__Records provided__:
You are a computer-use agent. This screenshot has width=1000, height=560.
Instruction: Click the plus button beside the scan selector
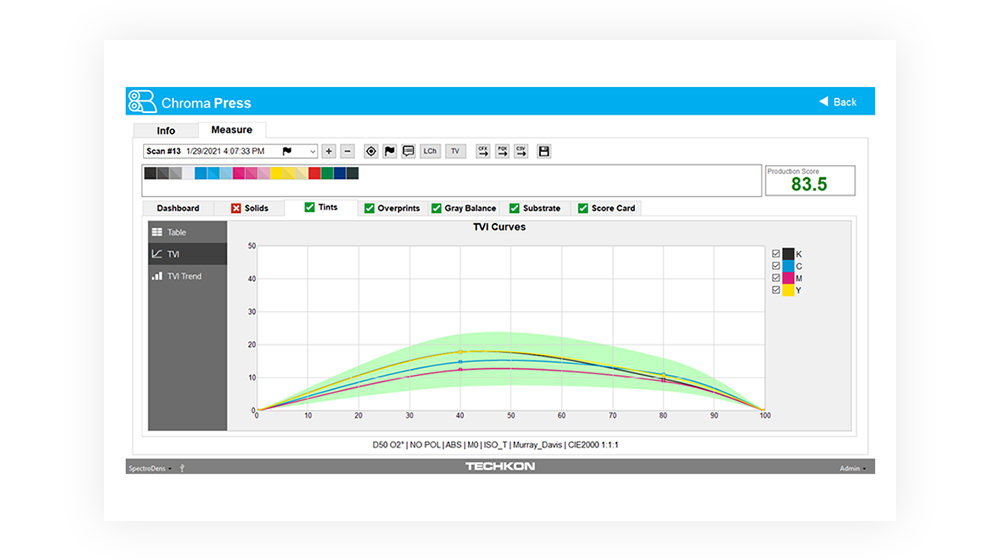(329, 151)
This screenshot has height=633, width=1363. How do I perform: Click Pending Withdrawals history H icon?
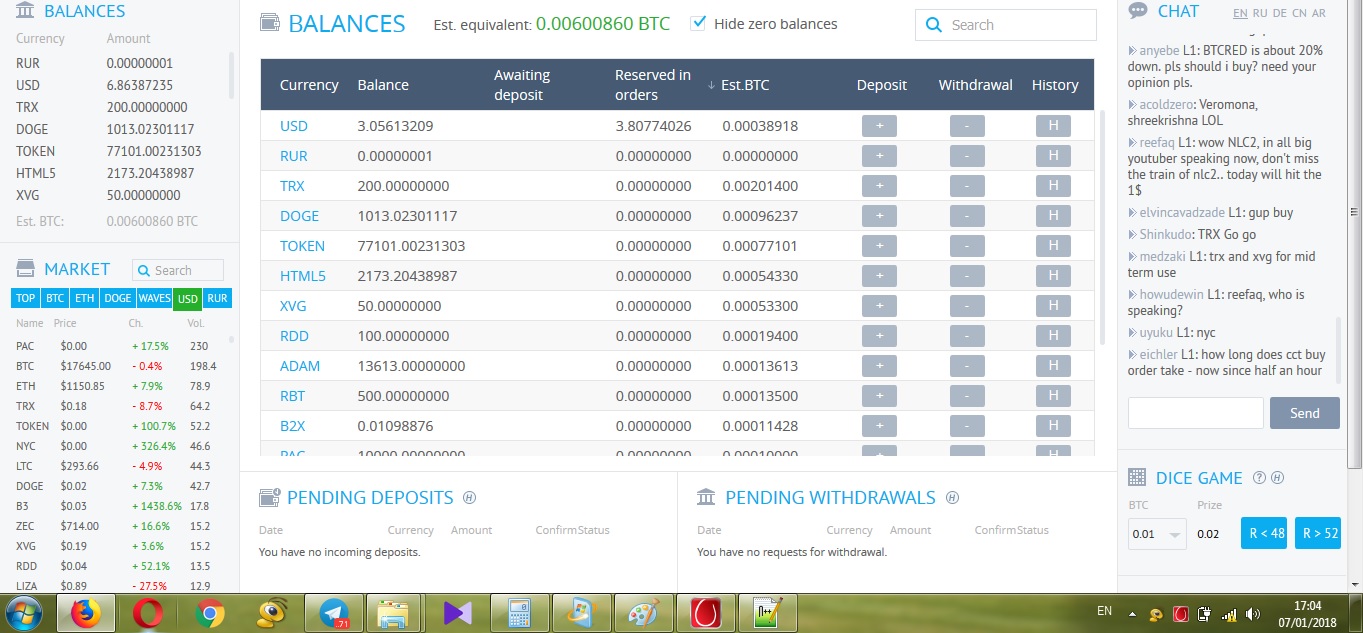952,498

__Your instructions__: Retype the line containing "Instruction: Click the" and all lines after it to the end of the material, exactly as written, leaving out any pictures.

__Answer box__:
Instruction: Click the plus button beside the scan selector
(329, 151)
This screenshot has height=633, width=1363. How do I perform: Click Pending Withdrawals history H icon?
952,498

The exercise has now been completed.